I'm sorry to tell you this but your neighbor's feed is the one that sucks. It is NOT chicken feed. He is simply feeding scratch grains that are devoid of many of the essential amino acids as well as vitamins and minerals. Purina Layena is not only far superior to the scratch grains your neighbor is feeding but is one of the better feeds on the market. Scratch grains are nothing more than cracked corn and a few other seeds and grains mixed in and in no special ratio.
Companies that make scratch grains will change up the mix and percentages based on what is cheapest and most available at the time. A complete poultry feed, on the other hand is based on well over a century of research into the precise nutrient level needs of various poultry.

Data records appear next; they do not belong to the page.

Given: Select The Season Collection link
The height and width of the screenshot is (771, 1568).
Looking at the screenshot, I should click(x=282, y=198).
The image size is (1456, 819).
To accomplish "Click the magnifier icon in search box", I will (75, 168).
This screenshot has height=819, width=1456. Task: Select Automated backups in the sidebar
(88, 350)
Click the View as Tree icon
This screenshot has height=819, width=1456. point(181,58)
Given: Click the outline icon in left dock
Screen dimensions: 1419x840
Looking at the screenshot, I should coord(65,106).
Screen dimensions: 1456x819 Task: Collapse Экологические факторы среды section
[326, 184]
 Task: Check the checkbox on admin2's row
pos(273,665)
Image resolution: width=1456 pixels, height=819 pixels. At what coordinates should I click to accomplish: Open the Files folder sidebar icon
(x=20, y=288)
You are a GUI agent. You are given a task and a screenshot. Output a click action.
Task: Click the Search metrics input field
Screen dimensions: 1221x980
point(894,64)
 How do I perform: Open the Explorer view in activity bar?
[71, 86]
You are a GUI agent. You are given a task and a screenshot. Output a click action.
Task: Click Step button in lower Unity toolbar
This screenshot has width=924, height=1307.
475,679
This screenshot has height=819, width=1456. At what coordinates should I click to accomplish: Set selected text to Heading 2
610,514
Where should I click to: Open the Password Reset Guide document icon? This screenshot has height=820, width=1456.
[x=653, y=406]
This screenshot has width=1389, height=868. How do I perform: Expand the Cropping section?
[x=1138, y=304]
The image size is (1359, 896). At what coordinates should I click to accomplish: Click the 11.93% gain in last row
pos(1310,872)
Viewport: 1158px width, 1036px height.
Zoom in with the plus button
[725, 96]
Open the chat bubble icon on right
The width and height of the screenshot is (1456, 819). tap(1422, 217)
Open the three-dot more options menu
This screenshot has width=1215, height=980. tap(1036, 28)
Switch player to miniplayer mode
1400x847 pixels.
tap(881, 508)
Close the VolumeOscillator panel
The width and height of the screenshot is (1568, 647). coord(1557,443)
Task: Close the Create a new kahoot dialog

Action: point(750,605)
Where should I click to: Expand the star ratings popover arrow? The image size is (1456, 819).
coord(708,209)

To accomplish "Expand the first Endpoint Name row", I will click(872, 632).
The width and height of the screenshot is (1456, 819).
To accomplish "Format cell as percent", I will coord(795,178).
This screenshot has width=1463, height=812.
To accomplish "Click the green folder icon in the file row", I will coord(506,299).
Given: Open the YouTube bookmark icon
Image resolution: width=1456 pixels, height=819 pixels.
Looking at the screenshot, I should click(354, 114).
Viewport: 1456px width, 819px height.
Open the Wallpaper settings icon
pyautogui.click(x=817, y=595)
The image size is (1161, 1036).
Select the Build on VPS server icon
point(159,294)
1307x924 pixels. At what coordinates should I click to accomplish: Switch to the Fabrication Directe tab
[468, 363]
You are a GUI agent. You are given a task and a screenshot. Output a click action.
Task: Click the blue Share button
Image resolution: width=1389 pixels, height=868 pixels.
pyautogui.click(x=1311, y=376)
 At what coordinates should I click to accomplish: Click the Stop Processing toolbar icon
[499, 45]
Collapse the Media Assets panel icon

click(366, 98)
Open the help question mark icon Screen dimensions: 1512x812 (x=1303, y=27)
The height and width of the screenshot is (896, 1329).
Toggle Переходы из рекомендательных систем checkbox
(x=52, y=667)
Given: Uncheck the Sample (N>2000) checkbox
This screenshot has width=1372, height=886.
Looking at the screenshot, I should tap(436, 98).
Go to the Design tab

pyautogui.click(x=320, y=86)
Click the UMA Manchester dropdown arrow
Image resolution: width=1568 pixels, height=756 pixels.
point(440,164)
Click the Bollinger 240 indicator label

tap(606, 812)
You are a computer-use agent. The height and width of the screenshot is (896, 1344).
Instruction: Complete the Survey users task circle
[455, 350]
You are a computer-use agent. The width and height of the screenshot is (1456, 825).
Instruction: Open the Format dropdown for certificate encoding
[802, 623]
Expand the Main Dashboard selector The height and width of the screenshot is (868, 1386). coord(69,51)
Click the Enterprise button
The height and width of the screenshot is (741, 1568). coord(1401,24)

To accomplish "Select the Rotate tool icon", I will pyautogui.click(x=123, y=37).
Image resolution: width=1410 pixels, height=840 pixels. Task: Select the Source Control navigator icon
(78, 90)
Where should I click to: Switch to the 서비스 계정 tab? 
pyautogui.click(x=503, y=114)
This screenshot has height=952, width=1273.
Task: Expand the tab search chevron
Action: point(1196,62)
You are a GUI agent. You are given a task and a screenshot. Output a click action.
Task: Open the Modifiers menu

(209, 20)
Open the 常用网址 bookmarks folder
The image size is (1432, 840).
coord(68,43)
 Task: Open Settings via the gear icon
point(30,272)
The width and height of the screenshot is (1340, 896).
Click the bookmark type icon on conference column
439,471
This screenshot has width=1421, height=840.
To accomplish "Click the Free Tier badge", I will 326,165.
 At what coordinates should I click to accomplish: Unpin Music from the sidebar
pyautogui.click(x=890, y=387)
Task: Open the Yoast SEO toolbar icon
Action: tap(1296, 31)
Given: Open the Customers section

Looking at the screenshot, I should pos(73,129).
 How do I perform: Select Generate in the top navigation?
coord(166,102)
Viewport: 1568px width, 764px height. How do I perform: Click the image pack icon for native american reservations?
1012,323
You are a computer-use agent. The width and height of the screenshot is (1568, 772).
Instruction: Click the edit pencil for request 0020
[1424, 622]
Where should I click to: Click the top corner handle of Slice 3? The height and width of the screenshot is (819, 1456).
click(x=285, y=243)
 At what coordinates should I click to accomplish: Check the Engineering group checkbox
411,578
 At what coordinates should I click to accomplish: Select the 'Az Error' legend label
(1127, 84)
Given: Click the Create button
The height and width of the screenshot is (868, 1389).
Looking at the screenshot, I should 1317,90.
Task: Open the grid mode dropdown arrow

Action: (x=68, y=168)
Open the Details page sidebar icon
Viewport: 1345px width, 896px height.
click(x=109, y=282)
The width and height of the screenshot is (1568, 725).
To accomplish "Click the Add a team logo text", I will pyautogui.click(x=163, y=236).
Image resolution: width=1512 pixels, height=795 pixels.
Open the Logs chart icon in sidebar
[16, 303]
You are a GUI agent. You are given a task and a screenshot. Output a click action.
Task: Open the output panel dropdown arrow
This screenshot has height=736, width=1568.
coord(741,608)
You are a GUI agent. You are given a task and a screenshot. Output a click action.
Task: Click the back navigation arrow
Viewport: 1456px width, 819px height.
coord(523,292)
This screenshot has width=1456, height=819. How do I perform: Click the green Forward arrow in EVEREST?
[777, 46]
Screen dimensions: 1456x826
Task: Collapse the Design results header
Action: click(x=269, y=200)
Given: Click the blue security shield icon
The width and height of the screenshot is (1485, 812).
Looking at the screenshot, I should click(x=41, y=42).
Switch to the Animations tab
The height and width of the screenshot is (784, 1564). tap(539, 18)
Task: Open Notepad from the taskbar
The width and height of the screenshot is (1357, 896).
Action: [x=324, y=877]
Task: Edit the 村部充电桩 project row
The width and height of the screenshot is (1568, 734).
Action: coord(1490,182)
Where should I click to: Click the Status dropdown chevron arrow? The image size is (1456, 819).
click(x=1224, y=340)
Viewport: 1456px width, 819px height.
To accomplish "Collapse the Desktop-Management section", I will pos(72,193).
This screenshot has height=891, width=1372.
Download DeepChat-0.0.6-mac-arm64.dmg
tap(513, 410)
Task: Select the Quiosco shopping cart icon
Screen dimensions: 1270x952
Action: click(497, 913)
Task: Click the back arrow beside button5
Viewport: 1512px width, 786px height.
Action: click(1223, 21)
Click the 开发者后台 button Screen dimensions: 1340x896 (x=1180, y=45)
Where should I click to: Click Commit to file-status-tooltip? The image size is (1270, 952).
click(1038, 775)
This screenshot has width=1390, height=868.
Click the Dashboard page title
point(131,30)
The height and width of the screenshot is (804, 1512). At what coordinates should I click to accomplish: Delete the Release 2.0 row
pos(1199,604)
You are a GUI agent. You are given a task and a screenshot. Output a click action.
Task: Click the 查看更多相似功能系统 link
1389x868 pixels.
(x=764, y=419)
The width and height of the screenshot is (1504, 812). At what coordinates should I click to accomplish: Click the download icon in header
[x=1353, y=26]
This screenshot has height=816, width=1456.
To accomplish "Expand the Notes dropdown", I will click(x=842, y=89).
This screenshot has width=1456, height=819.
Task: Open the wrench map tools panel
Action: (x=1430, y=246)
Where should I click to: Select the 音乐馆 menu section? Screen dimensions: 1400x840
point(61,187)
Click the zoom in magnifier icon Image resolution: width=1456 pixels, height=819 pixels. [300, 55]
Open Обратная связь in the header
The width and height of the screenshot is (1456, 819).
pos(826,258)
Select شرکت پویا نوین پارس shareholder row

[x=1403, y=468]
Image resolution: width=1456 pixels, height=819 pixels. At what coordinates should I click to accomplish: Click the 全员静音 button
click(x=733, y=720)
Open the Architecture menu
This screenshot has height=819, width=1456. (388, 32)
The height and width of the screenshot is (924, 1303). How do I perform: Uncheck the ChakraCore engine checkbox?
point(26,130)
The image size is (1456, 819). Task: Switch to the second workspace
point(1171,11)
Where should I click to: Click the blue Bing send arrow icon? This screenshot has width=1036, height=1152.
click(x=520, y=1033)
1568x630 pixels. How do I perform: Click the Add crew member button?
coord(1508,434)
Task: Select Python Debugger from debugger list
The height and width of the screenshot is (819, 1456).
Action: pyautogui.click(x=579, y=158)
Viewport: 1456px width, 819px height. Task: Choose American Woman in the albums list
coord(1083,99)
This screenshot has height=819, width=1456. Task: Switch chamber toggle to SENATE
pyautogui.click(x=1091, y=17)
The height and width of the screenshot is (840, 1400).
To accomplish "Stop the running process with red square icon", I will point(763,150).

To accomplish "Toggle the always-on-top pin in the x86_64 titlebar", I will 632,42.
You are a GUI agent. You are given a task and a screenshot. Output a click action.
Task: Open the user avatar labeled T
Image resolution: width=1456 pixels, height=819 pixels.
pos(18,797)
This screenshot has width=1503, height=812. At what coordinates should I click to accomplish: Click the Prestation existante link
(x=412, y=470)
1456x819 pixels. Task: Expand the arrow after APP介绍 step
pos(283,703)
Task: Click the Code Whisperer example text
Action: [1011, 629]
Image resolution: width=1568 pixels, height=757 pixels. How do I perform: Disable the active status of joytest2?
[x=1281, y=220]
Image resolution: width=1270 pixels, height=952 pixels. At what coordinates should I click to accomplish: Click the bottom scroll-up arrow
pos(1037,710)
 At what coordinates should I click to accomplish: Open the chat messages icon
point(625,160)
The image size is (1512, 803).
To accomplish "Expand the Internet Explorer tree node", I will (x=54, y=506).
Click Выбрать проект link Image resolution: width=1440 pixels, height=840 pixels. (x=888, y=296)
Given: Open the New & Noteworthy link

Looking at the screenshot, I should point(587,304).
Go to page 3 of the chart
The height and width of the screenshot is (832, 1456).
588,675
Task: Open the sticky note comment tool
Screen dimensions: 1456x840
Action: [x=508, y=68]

You can tell what kind of foods a bird has evolved to eat based on the shape of its beak. Birds with hooked beaks are birds of prey for ripping apart meat. Chisel-like beaks as in woodpeckers are for drilling into wood. Birds with conical beaks, like sparrows are seed eaters. Chickens are not seed eaters. They have pointed beaks for digging into soil for worms and insects. They will also eat fruits, vegetation and seeds but most importantly, they are omnivores and expecting them to subsist on seeds alone is ignoring their nutritional needs.
Let me explain how this "processed crap purina stuff" is made and why. Primary ingredients like grains and legumes are assayed when they come into the mill by train for amino acid, vitamin and mineral levels and then the other nutrients chickens need are added at the proper ratio to make up for what is missing in those primary ingredients. A binding agent is added and all are thoroughly mixed with the hammermill ground grains and cooked legumes, steamed, run through a pelletizer so that virtually every bite of feed contains all the nutrients needed to optimize health and productivity. If crumbles are desired, the pellets are run through a crumbler. It contains the same nutrition - bite after bite. If mash feed is made, the feed is more finely ground, no biding agent is added and the run down the pelletizer line is skipped.
When I worked at a facility in Central America with over 400 Scarlet and Great Green Macaws, the biologists and I wished we could afford "that processed crap purina stuff" but all we could afford were 'past their prime' fruits, vegetables, root crops from the local market plus rice and beans. Then after we cut them up and mixed them, we would apply a vitamin and mineral supplement mix. It would have been more appropriate and easier to provide a pelleted macaw food, likely made by Purina due to their decades of research into the dietary needs of most captive and domesticated species on the planet.
Scratch grains should make up no more than 5-10% of the diet with a complete feed like Layena as the primary food.
Assessing the quality of feed by the color of resulting yolks is misguided at best. What you are seeing in the yolk is the result of various yellow, orange and red carotenoids consumed by the hens such as lutein, zeaxanthin, and canthaxanthin, Chickens don't assimilate carotenoids so they end up in the yolks. The color of the yolk doesn't reflect on the quality of feed.
The primary ingredient in chicken feed is yellow corn. Yellow maize contains several carotenoids including xanthophylls. This is what makes yolks yellow in parts of the world where yellow corn is used. In much of Africa, white corn is the primary ingredient resulting in yolks that are almost white. This doesn't mean that the feed is inferior or that the eggs are less nutritious.
Your neighbors' egg yolks are likely darker because scratch grains will have a higher percentage of corn than chicken feed. However, if your neighbor continues to feed scratch grains and no real food, eventually his birds will cease laying (from the lack of protein) and start suffering from a variety of nutritional deficiencies. The first to be noticed are those from water soluble vitamins and mineral deficiency, then eventually to the fat soluble vitamins because they are stored in the body longer.
Some other foods that contain carotenoids are cantaloupe, mangoes, papaya, carrots, sweet potatoes, spinach, kale, pumpkin, alfalfa, watermelons, tomatoes, guavas, asparagus, red cabbage, red bell peppers and parsley.